Выведите целиком текст о гражданском обществе, ничего в нем не меняя.

§ Исходный текст
■ ■ ■ ■
Опубликовано в журнале Неприкосновенный запас, номер 4, 2012
Елена
Васильевна Белокурова (р. 1973) – научный сотрудник Европейского университета в
Санкт-Петербурге.
Елена Белокурова
Старое и новое в
дискурсе гражданского общества и характере общественных движений
Похищение
«гражданского общества»
В политической науке гражданское
общество имеет как минимум две основные интерпретации, называемые по именам Джона
Локка и Шарля Монтескьё L-традицией
и М-традицией[1].
Первая подразумевает особый тип общества, который соответствует модернистской
исторической фазе и предполагает автономию гражданина от государства и других
граждан, а также защиту его прав и свобод, сопряженных с гражданской
ответственностью, активностью и долгом. Во втором случае гражданское общество
есть сфера, отличная от государства, включающая в себя главным образом
гражданские организации и ассоциации, независимые СМИ, местное самоуправление,
другие формы самоорганизации граждан. То есть в первой традиции речь идет о
характеристиках всего общества и соответствующего типа государства, а во второй
– о самостоятельной социальной сфере, отличной от государства и часто
противостоящей ему.
■ ■ ■ ■
§ Фрагмент данных
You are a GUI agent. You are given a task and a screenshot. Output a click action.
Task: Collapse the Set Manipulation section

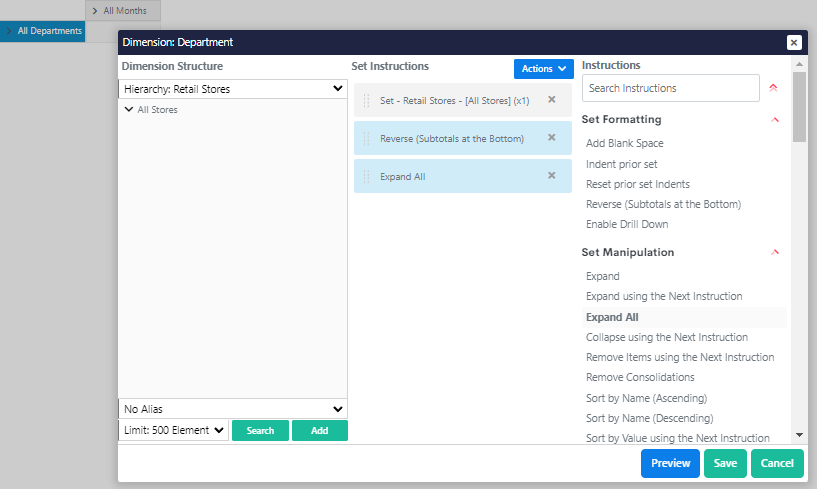(775, 253)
■ ■ ■ ■
§ Результат
Опубликовано в журнале Неприкосновенный запас, номер 4, 2012
Елена
Васильевна Белокурова (р. 1973) – научный сотрудник Европейского университета в
Санкт-Петербурге.
Елена Белокурова
Старое и новое в
дискурсе гражданского общества и характере общественных движений
Похищение
«гражданского общества»
В политической науке гражданское
общество имеет как минимум две основные интерпретации, называемые по именам Джона
Локка и Шарля Монтескьё L-традицией
и М-традицией[1].
Первая подразумевает особый тип общества, который соответствует модернистской
исторической фазе и предполагает автономию гражданина от государства и других
граждан, а также защиту его прав и свобод, сопряженных с гражданской
ответственностью, активностью и долгом. Во втором случае гражданское общество
есть сфера, отличная от государства, включающая в себя главным образом
гражданские организации и ассоциации, независимые СМИ, местное самоуправление,
другие формы самоорганизации граждан. То есть в первой традиции речь идет о
характеристиках всего общества и соответствующего типа государства, а во второй
– о самостоятельной социальной сфере, отличной от государства и часто
противостоящей ему.